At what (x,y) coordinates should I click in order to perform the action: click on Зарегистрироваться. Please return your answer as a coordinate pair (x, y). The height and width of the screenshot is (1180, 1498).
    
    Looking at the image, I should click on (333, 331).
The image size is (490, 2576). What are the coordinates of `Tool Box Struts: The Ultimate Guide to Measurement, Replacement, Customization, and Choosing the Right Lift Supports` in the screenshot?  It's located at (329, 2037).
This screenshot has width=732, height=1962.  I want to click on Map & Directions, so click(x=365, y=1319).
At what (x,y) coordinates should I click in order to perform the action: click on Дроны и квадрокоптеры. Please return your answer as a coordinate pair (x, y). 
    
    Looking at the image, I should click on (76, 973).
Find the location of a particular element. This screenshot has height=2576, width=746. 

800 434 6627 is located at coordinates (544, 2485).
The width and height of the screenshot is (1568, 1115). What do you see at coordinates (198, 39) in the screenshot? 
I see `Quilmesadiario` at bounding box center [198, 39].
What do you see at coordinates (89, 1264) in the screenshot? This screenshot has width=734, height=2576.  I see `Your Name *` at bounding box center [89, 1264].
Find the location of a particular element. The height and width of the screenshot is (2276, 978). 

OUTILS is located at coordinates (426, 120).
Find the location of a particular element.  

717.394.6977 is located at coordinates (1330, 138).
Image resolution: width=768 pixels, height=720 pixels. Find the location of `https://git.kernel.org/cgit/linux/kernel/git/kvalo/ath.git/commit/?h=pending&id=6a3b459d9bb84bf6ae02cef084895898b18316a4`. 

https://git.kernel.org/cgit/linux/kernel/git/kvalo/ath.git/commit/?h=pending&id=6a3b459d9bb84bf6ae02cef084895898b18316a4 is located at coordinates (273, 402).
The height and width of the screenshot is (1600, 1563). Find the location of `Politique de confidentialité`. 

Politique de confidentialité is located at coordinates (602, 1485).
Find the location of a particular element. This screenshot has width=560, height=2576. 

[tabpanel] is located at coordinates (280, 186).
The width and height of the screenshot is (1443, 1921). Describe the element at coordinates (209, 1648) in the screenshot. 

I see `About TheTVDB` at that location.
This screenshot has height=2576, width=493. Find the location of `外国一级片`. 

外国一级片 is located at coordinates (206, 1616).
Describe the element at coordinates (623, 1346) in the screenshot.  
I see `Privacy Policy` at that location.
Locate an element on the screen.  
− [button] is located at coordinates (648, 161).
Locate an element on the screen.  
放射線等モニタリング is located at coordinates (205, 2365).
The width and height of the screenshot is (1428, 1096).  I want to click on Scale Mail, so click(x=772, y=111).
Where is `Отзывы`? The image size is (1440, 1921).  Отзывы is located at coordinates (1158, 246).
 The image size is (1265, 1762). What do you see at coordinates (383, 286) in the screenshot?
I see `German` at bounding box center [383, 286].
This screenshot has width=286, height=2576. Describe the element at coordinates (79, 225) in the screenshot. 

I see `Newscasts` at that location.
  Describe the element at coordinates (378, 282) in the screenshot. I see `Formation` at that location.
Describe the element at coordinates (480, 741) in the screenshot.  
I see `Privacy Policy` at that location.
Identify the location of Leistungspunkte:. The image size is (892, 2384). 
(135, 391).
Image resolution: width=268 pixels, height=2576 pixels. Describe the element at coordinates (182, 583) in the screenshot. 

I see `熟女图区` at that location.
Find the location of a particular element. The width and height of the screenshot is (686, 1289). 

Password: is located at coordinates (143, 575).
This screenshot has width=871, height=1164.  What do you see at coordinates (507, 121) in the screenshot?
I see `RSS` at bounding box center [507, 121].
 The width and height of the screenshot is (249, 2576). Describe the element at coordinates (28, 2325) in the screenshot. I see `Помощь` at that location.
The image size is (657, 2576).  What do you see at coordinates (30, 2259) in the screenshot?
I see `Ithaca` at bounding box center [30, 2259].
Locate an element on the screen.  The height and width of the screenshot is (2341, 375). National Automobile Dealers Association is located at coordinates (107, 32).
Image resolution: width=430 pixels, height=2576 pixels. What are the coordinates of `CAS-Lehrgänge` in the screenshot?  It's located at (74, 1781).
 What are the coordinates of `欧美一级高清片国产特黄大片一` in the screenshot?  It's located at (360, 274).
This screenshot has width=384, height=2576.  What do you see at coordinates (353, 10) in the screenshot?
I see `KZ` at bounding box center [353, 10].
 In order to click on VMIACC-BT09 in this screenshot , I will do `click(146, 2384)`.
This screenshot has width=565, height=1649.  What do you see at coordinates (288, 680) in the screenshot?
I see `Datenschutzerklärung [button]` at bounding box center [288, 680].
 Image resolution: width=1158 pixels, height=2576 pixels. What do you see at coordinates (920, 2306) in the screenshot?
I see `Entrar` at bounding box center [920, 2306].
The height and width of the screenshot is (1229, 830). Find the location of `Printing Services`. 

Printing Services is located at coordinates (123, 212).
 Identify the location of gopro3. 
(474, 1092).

· · · · ·

TASK STATEMENT:
Copy out the lines of the listing above verbatim, starting with its first line and continuing through the line that contains "Looking at the image, I should click on (333, 331).", with both of those lines included.

THE SOLUTION:
At what (x,y) coordinates should I click in order to perform the action: click on Зарегистрироваться. Please return your answer as a coordinate pair (x, y). The height and width of the screenshot is (1180, 1498).
    
    Looking at the image, I should click on (333, 331).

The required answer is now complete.